- Text to read -
<<<<

# Summer School Aug 1 -9



## Kevin (Jul 16, 2007)

Any one have a week of vacation left? Check out this link for info about Haddington House Summer School course for this year.

http://www.haddingtonhouse.org/

I can not take off enough time to go for the entire week but I will be there for the one day (8 hr) wookshop "Introduction to...".

E-mail for details and a brochure, it runs from Aug 1 through 9. Cost is very cheap. $225 for credit $100 for audit and only $75 for a dorm room!


----------



## toddpedlar (Jul 16, 2007)

Kevin said:


> Any one have a week of vacation left? Check out this link for info about Haddington House Summer School course for this year.
> 
> http://www.haddingtonhouse.org/
> 
> I can not take off enough time to go for the entire week but I will be there for the one day (8 hr) wookshop "Introduction to...".



A 'wookshop', eh? Taught by Chewie himself?

9:00 Coffee

9:30 "Introduction to the Covenant of Wooks"? 

10:30 "Avoiding Wooks-righteousness"?

11:30 "The proper place of Good Wooks in a Christian Walk"?

...

?


----------



## Kevin (Jul 17, 2007)




----------



## VirginiaHuguenot (Jul 17, 2007)

Kevin -- It may be tempting to resort to the Chewbacca Defense right now, but let me urge you - don't do it! _It does not make sense!_ As Princess Leia once said, "I'd just as soon kiss a Wookiee!"


----------

>>>>

- What you need to do -
Quote the summer school thread word for word, from "# Summer School" up to and including "a dorm room!".

- Excerpted data -
<<<<

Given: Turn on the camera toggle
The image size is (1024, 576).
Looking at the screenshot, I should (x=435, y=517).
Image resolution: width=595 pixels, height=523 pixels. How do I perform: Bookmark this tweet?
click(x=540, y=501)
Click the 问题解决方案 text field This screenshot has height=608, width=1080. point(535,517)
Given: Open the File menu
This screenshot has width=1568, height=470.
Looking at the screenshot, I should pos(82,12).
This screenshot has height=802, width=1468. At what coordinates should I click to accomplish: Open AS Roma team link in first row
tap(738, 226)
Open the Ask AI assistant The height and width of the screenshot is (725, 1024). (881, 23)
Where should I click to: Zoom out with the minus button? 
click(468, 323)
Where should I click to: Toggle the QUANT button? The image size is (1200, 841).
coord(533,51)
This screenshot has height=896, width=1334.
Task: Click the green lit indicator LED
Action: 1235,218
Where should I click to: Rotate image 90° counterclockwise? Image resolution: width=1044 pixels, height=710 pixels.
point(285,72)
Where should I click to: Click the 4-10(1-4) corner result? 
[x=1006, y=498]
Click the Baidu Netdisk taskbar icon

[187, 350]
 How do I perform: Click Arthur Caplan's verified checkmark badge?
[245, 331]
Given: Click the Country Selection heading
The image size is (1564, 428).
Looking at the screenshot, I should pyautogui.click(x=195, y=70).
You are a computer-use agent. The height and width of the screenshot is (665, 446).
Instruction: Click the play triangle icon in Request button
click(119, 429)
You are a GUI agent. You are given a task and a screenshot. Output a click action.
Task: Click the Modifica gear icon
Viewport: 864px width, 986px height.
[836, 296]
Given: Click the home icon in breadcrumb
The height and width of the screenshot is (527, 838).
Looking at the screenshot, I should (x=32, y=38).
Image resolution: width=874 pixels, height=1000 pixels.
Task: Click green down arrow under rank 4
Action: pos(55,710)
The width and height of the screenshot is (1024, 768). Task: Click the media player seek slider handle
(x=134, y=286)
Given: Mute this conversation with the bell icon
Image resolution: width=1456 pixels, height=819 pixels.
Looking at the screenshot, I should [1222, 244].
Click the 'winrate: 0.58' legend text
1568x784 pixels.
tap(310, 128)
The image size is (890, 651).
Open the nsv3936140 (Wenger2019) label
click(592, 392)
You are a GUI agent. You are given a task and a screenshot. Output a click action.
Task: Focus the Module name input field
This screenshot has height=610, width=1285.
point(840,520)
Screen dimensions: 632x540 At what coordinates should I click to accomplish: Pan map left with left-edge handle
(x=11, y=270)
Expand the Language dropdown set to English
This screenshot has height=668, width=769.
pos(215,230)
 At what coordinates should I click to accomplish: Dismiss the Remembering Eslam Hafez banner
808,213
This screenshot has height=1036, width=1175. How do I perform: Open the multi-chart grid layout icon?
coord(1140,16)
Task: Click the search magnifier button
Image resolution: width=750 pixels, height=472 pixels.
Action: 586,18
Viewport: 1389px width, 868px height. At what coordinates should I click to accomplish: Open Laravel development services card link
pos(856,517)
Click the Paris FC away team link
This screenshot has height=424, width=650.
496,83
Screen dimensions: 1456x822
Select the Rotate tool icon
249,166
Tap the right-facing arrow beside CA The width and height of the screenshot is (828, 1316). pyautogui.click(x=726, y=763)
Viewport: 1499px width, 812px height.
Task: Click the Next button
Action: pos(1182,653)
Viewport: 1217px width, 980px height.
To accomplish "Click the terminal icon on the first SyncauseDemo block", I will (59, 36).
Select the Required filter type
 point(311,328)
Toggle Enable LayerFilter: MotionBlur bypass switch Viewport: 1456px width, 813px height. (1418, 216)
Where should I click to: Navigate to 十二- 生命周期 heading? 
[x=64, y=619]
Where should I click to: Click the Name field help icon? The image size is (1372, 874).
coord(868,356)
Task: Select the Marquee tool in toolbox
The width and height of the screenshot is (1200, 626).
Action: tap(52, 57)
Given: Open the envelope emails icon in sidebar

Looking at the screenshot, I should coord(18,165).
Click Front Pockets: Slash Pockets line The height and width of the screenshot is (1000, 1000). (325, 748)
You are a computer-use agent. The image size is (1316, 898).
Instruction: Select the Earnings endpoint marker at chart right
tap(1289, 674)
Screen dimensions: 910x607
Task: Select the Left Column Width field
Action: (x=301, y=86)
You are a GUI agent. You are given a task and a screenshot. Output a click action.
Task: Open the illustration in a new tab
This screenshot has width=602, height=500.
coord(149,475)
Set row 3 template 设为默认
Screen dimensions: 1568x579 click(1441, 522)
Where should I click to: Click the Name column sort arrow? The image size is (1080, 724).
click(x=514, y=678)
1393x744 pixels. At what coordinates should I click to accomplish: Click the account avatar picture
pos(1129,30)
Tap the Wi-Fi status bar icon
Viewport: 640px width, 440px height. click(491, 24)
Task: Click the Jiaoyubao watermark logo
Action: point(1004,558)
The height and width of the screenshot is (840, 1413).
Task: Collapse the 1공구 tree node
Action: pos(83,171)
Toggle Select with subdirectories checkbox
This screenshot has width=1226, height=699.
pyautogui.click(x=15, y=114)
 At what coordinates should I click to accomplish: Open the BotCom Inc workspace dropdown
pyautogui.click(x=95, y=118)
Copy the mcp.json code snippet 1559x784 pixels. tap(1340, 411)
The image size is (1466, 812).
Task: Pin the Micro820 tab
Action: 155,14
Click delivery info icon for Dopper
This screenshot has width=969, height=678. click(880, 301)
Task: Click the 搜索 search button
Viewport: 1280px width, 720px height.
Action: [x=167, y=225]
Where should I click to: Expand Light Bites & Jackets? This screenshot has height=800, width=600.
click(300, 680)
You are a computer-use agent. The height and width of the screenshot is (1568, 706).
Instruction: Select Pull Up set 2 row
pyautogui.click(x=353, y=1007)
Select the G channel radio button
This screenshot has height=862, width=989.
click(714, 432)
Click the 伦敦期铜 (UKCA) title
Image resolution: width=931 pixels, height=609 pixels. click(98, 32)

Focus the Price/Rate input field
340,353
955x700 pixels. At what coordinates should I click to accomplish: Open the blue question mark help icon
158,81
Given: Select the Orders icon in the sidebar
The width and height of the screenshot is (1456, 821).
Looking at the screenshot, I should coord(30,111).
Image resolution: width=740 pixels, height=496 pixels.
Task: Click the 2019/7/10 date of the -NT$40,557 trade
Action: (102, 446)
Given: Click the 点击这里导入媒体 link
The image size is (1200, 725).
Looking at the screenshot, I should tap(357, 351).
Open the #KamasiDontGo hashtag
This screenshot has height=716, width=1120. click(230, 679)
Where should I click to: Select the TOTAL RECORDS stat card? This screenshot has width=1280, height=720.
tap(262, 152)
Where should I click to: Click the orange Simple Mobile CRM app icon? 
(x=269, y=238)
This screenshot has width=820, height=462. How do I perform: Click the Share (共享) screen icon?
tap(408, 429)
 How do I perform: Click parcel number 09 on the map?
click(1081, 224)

>>>>

- Reply to the exercise -
# Summer School Aug 1 -9



## Kevin (Jul 16, 2007)

Any one have a week of vacation left? Check out this link for info about Haddington House Summer School course for this year.

http://www.haddingtonhouse.org/

I can not take off enough time to go for the entire week but I will be there for the one day (8 hr) wookshop "Introduction to...".

E-mail for details and a brochure, it runs from Aug 1 through 9. Cost is very cheap. $225 for credit $100 for audit and only $75 for a dorm room!